[mlir][omp] Add omp.tile operation

mlir/include/mlir/Dialect/OpenMP/OpenMPClauses.td

@@ -995,6 +995,35 @@ class OpenMP_NumTeamsClauseSkip<
 
 def OpenMP_NumTeamsClause : OpenMP_NumTeamsClauseSkip<>;
 
+//===----------------------------------------------------------------------===//
+//  V5.1: [10.1.2] `sizes` clause
+//===----------------------------------------------------------------------===//
+
+class OpenMP_SizesClauseSkip<
+    bit traits = false, bit arguments = false, bit assemblyFormat = false,
+    bit description = false, bit extraClassDeclaration = false
+  > : OpenMP_Clause<traits, arguments, assemblyFormat, description,
+                    extraClassDeclaration> {
+  let arguments = (ins
+    Variadic<IntLikeType>:$sizes
+  );
+
+  let optAssemblyFormat = [{
+    `sizes` `(` $sizes `:` type($sizes) `)`
+  }];
+
+  let description = [{
+    The `sizes` clauses defines the size of a grid over a multi-dimensional
+    logical iteration space. This grid is used for loop transformations such as
+    `tile` and `strip`. The size per dimension can be a variable, but only
+    values that are not at least 2 make sense. It is not specified what happens
+    when smaller values are used, but should still result in a loop nest that
+    executes each logical iteration once.
+  }];
+}
+
+def OpenMP_SizesClause : OpenMP_SizesClauseSkip<>;
+
 //===----------------------------------------------------------------------===//
 // V5.2: [10.1.2] `num_threads` clause
 //===----------------------------------------------------------------------===//

mlir/include/mlir/Dialect/OpenMP/OpenMPOpBase.td

@@ -38,6 +38,44 @@ def OpenMP_MapBoundsType : OpenMP_Type<"MapBounds", "map_bounds_ty"> {
   let summary = "Type for representing omp map clause bounds information";
 }
 
+//===---------------------------------------------------------------------===//
+// OpenMP Canonical Loop Info Type
+//===---------------------------------------------------------------------===//
+
+def CanonicalLoopInfoType : OpenMP_Type<"CanonicalLoopInfo", "cli"> {
+  let summary = "Type for representing a reference to a canonical loop";
+  let description = [{
+    A variable of type CanonicalLoopInfo refers to an OpenMP-compatible
+    canonical loop in the same function. Values of this type are not
+    available at runtime and therefore cannot be used by the program itself,
+    i.e. an opaque type. It is similar to the transform dialect's
+    `!transform.interface` type, but instead of implementing an interface
+    for each transformation, the OpenMP dialect itself defines possible
+    operations on this type.

[Records from a data source]
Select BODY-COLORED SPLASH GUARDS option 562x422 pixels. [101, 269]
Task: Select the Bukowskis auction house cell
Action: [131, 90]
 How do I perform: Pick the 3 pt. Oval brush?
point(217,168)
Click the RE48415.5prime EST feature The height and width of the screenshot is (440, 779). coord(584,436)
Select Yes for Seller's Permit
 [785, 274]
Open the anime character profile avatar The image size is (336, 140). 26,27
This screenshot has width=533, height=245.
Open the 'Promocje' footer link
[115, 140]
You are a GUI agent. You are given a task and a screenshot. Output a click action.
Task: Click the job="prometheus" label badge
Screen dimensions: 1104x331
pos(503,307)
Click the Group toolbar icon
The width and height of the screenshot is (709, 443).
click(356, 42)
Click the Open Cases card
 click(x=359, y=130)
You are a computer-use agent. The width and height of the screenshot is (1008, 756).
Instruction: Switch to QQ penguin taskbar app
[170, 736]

[Complete the following]
(1) In the omp.tile code diff, what assembly name is given to the CanonicalLoopInfo type?
(2) Carry on the omp.tile code diff from its final line.

[Answers for the tasks]
(1) `cli`

(2)
+
+    A value of type CanonicalLoopInfoType (in the following: CLI) value can be
+
+    1. created by omp.new_cli.
+    2. passed to omp.canonical_loop to associate the loop to that CLI. A CLI
+       can only be associated once.
+    3. passed to an omp loop transformation operation that modifies the loop
+       associated with the CLI. The CLI is the "applyee" and the operation is
+       the consumer. A CLI can only be consumed once.
+    4. passed to an omp loop transformation operation to associate the cli with
+       a result of that transformation. The CLI is the "generatee" and the
+       operation is the generator.
+
+    A CLI cannot
+
+    1. be returned from a function.
+    2. be passed to operations that are not specifically designed to take a
+       CanonicalLoopInfoType, including AnyType.
+
+    A CLI directly corresponds to an object of
+    OpenMPIRBuilder's CanonicalLoopInfo struct when lowering to LLVM-IR.
+  }];
+}
+
 //===----------------------------------------------------------------------===//
 // Base classes for OpenMP dialect operations.
 //===----------------------------------------------------------------------===//
@@ -211,8 +249,35 @@ class OpenMP_Op<string mnemonic, list<Trait> traits = [],
 // Doesn't actually create a C++ base class (only defines default values for
 // tablegen classes that derive from this). Use LoopTransformationInterface
 // instead for common operations.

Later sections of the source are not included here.